Poucas histórias da música revelam de forma tão inesperada a intersecção de dois mundos aparentemente distantes: o universo irreverente de Chacrinha, o Velho Guerreiro, e a trajetória impecável de Michael Jackson, o Rei do Pop. Um elo improvável que nasceu de um gesto simples: a entrega de um chapéu.
Na década de 1970, Michael Jackson ainda dava seus primeiros passos rumo ao estrelato solo, enquanto no Brasil Chacrinha era mais do que um apresentador: era uma instituição. Seu programa reunia humor, música, improviso e caos televisivo. Jogava bacalhau e melancias para a plateia, usava fantasias extravagantes e reinava como a figura mais popular da TV nacional.
Foi durante essa época que Weldon Arthur McDougal III, promotor da Motown, conheceu Chacrinha. Ao assistir de perto o espetáculo brasileiro, McDougal ficou impressionado com a ousadia do apresentador. Ao final, Chacrinha lhe entregou seu chapéu, com uma missão peculiar: “Da próxima vez que você ver Michael Jackson, diga-lhe que eu disse oi e entregue a ele esse chapéu”.
O pedido soava quase como uma anedota, mas McDougal levou a sério. Anos depois, em Nova York, Michael visitou a casa do executivo. Entre conversas e memórias musicais, seus olhos se fixaram no chapéu curioso que repousava sobre a prateleira. Intrigado, perguntou de onde vinha aquele adereço.

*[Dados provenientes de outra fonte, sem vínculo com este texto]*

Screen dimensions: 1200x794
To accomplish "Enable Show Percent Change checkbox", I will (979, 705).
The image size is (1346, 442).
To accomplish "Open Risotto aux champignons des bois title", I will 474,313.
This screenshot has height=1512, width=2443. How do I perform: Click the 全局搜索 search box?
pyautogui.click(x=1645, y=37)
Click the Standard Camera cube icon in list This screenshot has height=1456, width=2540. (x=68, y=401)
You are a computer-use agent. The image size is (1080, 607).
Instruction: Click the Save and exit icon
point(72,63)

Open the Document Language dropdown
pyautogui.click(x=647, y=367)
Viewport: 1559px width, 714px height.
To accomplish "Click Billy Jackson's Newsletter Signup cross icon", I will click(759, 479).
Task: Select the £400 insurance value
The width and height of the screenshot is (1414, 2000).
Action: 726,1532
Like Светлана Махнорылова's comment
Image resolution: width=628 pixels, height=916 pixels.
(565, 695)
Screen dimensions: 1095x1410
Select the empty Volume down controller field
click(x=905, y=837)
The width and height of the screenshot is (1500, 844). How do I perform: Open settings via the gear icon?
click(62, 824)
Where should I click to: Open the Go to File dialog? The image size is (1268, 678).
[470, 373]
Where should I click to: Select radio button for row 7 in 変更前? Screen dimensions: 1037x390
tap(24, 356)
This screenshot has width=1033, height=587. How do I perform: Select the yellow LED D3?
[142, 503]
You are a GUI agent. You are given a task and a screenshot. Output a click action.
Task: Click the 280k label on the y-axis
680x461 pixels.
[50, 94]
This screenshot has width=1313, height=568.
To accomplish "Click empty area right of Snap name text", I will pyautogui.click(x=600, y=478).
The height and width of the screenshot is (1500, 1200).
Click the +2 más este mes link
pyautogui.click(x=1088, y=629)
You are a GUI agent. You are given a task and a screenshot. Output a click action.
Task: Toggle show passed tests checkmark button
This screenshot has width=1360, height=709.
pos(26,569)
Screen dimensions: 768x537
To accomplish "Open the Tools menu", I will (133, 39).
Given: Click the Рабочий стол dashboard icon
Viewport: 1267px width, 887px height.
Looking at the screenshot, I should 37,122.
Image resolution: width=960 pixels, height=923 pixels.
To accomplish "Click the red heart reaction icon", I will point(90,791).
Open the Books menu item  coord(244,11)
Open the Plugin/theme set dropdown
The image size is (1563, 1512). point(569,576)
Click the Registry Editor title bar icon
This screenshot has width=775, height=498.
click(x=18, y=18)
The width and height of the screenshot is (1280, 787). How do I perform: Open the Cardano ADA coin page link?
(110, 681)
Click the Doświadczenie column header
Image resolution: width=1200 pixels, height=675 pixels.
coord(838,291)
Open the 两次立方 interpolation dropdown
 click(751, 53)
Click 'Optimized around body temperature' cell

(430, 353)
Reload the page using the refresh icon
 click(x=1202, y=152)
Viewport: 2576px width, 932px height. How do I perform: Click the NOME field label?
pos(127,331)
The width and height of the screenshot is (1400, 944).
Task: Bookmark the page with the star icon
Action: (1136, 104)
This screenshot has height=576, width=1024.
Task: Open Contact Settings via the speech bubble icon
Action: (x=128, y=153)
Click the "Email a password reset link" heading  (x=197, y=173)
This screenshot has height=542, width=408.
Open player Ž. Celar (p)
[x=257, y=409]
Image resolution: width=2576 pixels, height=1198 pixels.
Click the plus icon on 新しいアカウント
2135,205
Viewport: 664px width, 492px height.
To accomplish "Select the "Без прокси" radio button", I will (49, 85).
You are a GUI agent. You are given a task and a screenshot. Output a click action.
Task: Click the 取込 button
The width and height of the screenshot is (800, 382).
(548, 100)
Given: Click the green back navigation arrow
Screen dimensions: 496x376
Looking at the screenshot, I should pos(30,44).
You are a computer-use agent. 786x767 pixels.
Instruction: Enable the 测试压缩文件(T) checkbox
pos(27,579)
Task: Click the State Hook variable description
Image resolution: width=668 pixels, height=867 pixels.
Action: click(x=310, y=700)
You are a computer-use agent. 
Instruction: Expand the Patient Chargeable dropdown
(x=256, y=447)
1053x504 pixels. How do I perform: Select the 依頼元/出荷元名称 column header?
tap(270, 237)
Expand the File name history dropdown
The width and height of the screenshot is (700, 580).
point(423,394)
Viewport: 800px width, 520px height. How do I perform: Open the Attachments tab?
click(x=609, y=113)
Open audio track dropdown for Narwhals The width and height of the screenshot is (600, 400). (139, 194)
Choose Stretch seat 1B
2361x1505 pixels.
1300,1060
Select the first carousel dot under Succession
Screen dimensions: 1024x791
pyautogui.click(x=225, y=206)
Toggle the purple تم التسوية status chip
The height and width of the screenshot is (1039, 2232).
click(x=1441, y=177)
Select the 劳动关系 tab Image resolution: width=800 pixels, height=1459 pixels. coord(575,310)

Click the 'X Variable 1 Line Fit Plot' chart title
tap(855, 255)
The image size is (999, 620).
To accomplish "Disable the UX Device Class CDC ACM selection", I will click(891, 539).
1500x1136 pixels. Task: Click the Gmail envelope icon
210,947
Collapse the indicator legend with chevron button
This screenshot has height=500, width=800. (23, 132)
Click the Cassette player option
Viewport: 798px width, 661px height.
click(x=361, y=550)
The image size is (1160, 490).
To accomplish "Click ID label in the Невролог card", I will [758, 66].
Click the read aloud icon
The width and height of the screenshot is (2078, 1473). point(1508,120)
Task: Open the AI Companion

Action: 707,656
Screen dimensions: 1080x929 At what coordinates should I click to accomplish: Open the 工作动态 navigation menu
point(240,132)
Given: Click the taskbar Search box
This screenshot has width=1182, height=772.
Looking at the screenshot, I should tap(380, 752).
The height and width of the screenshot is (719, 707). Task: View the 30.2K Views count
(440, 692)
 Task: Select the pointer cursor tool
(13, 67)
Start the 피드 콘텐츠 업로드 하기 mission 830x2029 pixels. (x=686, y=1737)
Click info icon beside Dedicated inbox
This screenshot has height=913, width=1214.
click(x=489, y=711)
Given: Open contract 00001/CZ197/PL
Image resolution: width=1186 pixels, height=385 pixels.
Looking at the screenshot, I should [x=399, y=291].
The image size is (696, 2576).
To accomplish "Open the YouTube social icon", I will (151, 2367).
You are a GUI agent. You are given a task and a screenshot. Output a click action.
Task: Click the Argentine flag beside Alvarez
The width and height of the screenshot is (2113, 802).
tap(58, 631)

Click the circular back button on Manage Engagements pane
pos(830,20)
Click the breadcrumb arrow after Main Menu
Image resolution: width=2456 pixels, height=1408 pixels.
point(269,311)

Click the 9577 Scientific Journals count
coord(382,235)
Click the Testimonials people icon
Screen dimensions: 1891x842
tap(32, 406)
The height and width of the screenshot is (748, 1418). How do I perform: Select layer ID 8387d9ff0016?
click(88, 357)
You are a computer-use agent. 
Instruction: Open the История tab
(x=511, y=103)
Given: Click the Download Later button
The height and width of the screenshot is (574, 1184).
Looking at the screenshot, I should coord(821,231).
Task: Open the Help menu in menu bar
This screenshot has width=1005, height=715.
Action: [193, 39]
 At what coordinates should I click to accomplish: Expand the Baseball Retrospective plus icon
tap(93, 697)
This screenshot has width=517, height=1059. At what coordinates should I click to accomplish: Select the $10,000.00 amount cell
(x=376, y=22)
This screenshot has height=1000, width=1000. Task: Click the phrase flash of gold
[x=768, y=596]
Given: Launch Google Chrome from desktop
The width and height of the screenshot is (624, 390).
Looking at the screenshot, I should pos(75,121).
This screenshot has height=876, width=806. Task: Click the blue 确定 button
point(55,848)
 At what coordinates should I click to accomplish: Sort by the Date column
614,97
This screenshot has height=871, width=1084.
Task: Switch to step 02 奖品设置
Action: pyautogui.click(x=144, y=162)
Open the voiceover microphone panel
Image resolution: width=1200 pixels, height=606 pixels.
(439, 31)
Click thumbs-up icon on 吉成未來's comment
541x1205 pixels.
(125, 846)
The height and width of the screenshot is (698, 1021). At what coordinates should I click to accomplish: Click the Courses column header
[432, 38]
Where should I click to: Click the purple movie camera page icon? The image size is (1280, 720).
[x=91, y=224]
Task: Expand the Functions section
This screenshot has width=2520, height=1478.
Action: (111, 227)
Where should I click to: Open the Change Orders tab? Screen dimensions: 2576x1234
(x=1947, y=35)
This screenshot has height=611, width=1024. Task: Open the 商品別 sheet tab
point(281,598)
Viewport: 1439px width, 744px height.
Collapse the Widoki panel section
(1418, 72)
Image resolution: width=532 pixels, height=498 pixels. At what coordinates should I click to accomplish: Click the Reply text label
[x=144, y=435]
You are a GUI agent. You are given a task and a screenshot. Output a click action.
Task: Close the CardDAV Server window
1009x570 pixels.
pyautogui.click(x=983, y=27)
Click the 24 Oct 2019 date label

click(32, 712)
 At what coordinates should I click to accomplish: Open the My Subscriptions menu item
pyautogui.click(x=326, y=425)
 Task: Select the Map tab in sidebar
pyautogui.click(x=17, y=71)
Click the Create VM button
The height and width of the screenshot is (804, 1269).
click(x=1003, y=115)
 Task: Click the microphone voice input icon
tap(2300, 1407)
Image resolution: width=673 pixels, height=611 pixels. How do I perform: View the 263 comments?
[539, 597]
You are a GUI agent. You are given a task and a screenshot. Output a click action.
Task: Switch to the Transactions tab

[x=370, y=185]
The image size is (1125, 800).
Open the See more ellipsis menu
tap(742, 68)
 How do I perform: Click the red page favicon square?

Foi então que McDougal contou a história do apresentador brasileiro, comparado a um palhaço pela maneira como se vestia, mas celebrado como o maior showman de sua época. Michael experimentou o chapéu, riu, e McDougal registrou aquele momento em fotografias que capturaram não apenas o objeto, mas a ponte entre dois ícones de mundos diferentes.

Para Michael, aquele chapéu era apenas uma curiosidade. Para o Brasil, era um símbolo de como a cultura nacional, com sua irreverência e improviso, conseguiu deixar uma marca no caminho do maior artista pop de todos os tempos. Chacrinha, sem jamais imaginar, esteve presente por alguns instantes na vida privada do Rei do Pop.